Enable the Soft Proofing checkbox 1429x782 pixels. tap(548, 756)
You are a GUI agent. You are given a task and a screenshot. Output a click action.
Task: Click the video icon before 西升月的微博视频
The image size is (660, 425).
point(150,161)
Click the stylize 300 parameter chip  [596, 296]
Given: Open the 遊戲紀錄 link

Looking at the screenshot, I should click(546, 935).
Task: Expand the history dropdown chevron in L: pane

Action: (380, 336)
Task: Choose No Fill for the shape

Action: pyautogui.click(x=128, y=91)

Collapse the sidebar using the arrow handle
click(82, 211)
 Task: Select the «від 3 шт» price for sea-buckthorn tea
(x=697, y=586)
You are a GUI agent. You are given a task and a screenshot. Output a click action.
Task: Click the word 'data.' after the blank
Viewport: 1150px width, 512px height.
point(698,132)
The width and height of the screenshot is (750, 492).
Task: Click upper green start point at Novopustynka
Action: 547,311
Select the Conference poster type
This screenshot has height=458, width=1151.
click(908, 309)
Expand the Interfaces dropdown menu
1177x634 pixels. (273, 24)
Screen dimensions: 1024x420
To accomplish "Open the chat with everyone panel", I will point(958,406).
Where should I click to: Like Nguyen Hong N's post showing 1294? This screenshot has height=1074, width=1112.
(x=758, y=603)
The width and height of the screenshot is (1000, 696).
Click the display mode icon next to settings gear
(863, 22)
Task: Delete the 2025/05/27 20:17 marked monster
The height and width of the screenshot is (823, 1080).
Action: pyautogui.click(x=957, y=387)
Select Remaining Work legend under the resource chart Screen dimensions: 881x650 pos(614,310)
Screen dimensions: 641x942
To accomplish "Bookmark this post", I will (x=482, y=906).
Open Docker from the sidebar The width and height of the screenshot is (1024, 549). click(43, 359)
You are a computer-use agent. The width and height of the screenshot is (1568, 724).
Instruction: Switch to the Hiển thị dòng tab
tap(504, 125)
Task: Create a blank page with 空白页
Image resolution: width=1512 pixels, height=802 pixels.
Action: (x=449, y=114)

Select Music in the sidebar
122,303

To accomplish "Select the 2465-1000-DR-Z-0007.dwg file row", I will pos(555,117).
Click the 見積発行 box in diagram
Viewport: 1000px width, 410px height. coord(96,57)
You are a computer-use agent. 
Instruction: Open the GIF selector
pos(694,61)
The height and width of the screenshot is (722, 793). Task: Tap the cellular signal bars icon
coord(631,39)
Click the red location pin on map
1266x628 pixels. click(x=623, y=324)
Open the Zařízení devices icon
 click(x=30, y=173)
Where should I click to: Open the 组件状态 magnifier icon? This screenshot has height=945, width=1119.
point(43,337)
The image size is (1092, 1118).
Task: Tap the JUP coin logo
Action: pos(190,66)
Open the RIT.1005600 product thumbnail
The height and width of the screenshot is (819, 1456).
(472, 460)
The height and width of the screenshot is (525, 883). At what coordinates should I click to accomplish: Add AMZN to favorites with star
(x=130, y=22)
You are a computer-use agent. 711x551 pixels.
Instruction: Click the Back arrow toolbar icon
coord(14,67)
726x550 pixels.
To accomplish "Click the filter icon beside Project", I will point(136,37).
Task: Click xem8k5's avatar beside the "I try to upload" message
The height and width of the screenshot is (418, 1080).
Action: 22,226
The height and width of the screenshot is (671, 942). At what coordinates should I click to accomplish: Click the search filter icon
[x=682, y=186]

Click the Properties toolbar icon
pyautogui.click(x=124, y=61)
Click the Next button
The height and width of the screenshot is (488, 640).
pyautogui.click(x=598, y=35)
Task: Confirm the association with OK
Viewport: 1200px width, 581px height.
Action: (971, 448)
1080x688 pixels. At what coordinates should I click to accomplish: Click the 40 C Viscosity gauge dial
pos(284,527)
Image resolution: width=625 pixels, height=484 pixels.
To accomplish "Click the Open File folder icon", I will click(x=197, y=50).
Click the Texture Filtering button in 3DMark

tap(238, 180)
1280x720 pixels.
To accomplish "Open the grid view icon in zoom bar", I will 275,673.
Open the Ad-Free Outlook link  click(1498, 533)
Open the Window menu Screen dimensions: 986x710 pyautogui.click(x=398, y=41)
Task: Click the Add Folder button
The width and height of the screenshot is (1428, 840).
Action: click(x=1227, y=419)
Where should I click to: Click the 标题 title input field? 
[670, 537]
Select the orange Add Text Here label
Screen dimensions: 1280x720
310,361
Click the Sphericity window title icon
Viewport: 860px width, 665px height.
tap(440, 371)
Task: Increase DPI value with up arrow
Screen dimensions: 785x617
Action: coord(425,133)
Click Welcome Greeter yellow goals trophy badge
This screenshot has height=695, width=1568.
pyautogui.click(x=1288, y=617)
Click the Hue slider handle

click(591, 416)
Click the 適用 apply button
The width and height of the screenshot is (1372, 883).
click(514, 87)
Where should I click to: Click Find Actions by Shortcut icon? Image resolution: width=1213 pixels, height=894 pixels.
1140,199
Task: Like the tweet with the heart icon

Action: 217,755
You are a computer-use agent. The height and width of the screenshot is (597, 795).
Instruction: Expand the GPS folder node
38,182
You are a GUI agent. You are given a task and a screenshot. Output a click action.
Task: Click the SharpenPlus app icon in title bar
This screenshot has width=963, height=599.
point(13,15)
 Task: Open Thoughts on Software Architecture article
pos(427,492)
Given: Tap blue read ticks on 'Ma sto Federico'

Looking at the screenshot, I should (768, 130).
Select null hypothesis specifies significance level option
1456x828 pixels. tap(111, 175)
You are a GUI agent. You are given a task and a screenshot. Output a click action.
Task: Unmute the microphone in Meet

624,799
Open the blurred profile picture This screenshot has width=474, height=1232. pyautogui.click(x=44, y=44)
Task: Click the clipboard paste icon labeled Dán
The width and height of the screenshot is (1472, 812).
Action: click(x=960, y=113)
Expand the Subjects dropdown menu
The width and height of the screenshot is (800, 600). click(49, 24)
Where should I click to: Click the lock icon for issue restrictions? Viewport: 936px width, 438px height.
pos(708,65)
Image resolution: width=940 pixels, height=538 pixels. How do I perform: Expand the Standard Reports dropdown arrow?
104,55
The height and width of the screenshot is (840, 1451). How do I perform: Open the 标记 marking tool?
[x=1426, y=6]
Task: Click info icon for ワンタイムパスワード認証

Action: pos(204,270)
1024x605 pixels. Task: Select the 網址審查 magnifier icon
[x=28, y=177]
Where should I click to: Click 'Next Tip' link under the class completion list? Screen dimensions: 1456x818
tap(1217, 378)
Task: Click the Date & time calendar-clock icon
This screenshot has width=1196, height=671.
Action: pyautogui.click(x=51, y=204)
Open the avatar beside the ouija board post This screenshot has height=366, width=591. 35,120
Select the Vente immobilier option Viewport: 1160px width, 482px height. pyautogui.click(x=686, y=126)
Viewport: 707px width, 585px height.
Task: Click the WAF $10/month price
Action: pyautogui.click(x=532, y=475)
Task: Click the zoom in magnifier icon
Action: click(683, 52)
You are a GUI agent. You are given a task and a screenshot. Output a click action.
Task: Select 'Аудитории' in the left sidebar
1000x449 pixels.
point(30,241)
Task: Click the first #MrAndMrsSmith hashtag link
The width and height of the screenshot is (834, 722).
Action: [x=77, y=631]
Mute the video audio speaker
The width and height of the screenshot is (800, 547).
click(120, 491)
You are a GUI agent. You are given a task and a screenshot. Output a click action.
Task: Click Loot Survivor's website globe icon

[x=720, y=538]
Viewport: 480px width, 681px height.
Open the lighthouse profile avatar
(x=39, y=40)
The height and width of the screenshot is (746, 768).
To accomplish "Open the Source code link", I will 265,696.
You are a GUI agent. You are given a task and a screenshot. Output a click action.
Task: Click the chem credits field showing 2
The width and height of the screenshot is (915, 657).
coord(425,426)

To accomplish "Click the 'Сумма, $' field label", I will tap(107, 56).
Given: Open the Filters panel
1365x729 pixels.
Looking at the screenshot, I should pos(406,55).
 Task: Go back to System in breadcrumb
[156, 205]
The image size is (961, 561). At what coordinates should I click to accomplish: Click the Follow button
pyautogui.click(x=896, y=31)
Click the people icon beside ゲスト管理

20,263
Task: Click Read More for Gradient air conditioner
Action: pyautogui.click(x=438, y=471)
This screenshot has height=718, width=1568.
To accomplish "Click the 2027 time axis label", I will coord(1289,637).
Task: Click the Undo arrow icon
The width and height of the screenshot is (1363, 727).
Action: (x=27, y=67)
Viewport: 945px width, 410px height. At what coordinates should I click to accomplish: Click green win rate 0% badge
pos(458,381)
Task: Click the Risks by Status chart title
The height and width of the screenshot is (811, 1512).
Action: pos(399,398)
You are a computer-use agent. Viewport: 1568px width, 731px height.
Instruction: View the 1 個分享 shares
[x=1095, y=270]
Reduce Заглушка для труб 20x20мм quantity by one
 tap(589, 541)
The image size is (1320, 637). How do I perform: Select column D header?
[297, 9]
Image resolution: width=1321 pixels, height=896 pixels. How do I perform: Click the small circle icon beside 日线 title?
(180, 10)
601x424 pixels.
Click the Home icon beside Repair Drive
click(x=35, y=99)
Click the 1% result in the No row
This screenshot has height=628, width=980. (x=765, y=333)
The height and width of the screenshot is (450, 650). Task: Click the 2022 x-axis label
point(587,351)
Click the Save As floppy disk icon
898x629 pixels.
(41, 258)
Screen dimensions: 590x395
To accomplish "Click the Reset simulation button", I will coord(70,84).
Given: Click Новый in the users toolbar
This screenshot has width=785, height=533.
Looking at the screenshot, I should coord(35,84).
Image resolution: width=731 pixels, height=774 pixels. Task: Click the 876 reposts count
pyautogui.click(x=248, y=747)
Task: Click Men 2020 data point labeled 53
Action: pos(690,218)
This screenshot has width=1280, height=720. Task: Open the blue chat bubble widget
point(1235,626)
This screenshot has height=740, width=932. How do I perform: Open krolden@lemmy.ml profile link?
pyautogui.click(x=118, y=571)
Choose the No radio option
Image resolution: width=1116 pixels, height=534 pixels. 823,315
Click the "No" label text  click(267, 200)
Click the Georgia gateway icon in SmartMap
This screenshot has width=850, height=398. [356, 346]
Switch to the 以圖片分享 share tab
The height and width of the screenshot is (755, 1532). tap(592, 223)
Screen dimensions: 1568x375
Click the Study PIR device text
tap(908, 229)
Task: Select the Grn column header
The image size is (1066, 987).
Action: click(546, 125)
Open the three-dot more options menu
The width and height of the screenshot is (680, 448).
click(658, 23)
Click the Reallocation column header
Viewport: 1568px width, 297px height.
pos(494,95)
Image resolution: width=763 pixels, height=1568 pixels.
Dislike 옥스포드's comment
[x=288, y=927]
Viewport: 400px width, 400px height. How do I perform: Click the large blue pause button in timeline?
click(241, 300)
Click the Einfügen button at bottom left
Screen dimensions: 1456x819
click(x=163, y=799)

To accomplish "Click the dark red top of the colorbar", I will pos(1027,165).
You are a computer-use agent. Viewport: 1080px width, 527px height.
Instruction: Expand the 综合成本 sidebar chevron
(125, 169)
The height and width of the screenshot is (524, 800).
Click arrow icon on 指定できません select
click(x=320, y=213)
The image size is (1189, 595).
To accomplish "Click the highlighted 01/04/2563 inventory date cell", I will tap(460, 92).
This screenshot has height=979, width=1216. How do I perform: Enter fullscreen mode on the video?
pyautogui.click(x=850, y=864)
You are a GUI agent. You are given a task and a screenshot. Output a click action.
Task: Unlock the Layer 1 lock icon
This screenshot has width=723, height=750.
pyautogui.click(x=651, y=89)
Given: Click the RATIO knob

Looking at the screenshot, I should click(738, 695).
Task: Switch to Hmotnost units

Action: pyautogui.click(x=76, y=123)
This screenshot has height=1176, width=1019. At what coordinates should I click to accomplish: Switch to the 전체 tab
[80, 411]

THE PROBLEM: The expected result is every line above containing the string "computer".

ANSWER FOR THE TASK:
You are a computer-use agent. The width and height of the screenshot is (1568, 724).
You are a computer-use agent. 
You are a computer-use agent. 711x551 pixels.
You are a computer-use agent. The height and width of the screenshot is (597, 795).
You are a computer-use agent. Viewport: 1568px width, 731px height.
You are a computer-use agent. Viewport: 1080px width, 527px height.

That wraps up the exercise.